A decisão sobre a ilegalização do DTP cabe agora ao Tribunal Constitucional, principal órgão judicial da Turquia.
O procurador-chefe do Tribunal Supremo, Abdurrahman Yalçınkaya, acusou o DTP de "ocupar um lugar central nas atividades da organização terrorista separatista PKK", e por isso exigiu a sua ilegalização.
Outros partidos pró-curdos foram ilegalizados nos últimos 15 anos, mas o DTP foi o primeiro a conseguir estabelecer um grupo parlamentar próprio no Parlamento turco, ao conseguir eleger 20 deputados. O DTP conseguiu essas cadeiras nas eleições de Julho, utilizando a táctica de apresentar candidatos independentes e, assim, burlar a barreira eleitoral de 10% de votos a nível nacional para entrar no Parlamento.

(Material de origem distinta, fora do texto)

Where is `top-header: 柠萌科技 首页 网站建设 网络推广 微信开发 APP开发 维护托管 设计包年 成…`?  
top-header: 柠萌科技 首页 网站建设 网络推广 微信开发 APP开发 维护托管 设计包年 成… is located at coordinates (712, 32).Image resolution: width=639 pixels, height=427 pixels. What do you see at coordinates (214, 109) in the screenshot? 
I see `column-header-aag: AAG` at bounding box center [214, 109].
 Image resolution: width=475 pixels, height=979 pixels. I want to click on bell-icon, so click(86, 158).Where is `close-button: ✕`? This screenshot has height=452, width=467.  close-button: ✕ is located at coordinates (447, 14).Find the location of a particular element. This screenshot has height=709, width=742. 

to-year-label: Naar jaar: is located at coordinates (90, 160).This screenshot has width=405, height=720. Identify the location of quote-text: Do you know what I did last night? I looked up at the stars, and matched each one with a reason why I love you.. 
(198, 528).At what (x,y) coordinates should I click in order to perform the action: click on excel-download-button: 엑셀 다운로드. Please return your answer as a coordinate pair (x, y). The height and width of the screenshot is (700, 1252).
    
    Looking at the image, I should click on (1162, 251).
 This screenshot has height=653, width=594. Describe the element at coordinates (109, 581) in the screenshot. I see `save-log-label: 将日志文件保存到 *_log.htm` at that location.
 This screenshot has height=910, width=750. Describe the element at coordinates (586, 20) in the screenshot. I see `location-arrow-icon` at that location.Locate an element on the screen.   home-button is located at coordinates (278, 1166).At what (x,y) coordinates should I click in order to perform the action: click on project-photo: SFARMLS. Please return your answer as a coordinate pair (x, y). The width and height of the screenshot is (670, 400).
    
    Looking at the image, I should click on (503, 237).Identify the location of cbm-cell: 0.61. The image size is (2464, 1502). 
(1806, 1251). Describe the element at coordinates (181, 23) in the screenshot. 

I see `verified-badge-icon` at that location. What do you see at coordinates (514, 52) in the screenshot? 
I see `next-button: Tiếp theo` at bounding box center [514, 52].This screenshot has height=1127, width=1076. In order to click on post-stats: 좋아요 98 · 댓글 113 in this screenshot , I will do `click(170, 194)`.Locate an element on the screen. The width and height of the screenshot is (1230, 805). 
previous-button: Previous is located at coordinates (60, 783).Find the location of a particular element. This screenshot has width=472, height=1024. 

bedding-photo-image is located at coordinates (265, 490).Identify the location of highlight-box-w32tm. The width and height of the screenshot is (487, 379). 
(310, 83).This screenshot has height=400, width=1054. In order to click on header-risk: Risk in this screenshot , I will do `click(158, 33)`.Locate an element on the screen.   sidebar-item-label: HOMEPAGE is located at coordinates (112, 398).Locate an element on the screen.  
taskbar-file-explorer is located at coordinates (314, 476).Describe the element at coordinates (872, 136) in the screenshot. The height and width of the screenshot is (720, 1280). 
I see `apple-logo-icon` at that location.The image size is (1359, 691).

Em 1993, vários deputados nacionalistas curdos conseguiram entrar no Parlamento em coligação com um partido social-democrata. No entanto, a sua atitude provocadora relativamente à escalada de violência do conflito curdo, fez com que o Partido da Democracia (DEP) fosse ilegalizado, a imunidade parlamentar dos deputados curdos suspensa e quatro deputados fossem presos.
Os dirigentes do DTP afirmaram, após serem escolhidos, que não repetiriam "os erros do passado", mas o aumento da violência do PKK e a sua recusa em condenar as acções terroristas do grupo separatista, aumentaram a pressão a favor de sua ilegalização.
Na passada quinta-feira, o deputado do Partido da Justiça e do Desenvolvimento (AKP, no Governo) Dengir Mir Mehmet Fırat, de origem curda, criticou as tentativas de linchamento do DTP e os pedidos da oposição para a sua ilegalização. Fırat alegou que a suspensão da imunidade parlamentar compete ao poder judiciário e não ao político.